:: Passage provided ::

•••

Joshua explains that the labour code in the Philippines is the only law which has remained the same since the Marcos era. Overnight, the revolutionary government redrafted all the country’s laws, but this one was left intact. In fact, under Aquino, it was even amended to make workers rights even more restricted. APL and other labour movements have been fighting to change this law for a long time. After 9 years of struggle, it was finally amended, but then another law was introduced which immediately undermined it.
“The APL focuses on organizing workers so they have the collective capacity to fight for better policies, ones that respect the rights and dignity of workers. However, this is only one part of the goal. APL is also concerned about lobbying for structural change, and a redefinition of development.”
APL tries to organise formal and informal workers, as well as migrant workers.
The Philippines has the greatest number of overseas migrant workers – 10 percent of the country’s population. Many of them are unskilled, domestic workers and women, but there are also a large number of sailors, dock workers and nurses working overseas.
APL also aims to use forums like the AEPF to help it build a transnational network of trade union and labour organizations, across Asia and Europe and the globe, to help fight against free trade agreements (FTAs), which have negative impacts on all. “This,” said Joshua, “is especially hard in Asia because the unions are very weak. Some are even state controlled or they are too close to business, even in the Philippines.”

•••

:: Dataset entries ::
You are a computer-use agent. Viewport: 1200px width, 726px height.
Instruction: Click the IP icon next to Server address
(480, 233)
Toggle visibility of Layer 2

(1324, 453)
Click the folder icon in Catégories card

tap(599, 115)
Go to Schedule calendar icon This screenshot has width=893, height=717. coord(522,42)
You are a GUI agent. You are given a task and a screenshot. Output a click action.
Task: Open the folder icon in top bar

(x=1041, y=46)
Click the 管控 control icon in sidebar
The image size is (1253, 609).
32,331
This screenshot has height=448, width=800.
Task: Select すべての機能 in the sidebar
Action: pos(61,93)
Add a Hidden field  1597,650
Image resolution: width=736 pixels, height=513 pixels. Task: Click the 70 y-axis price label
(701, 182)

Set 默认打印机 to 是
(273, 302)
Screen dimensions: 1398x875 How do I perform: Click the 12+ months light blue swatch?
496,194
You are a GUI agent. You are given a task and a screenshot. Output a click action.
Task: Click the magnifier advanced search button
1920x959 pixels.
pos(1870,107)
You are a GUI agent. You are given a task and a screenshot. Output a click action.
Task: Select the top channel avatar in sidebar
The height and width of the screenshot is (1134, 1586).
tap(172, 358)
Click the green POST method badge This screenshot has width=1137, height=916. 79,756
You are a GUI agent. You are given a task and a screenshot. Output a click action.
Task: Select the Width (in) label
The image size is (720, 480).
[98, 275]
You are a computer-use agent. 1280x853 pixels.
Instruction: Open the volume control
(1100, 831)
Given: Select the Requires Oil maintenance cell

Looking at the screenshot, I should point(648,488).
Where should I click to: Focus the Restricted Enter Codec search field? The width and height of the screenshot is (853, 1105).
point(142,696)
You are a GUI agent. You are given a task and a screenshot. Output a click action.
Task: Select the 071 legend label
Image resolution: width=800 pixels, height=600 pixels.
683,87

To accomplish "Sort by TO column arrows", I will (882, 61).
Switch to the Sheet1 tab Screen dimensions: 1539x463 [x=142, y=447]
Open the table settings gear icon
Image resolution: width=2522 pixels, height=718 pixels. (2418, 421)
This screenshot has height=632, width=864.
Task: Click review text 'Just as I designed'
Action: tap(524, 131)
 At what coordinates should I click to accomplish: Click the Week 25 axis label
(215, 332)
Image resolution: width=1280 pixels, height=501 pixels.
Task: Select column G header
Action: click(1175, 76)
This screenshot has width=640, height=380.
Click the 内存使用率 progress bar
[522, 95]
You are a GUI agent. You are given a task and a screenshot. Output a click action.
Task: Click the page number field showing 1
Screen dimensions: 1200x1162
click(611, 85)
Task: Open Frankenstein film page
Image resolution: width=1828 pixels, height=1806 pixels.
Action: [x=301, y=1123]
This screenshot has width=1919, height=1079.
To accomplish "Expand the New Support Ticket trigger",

•••

:: Aim of the task ::
Reproduce the text on the Philippine labor movement, starting at "APL tries to" and ending at "nurses working overseas.", with every instance of "migrant workers" changed to "expatriate workers".

:: Answer section ::
APL tries to organise formal and informal workers, as well as expatriate workers.
The Philippines has the greatest number of overseas expatriate workers – 10 percent of the country’s population. Many of them are unskilled, domestic workers and women, but there are also a large number of sailors, dock workers and nurses working overseas.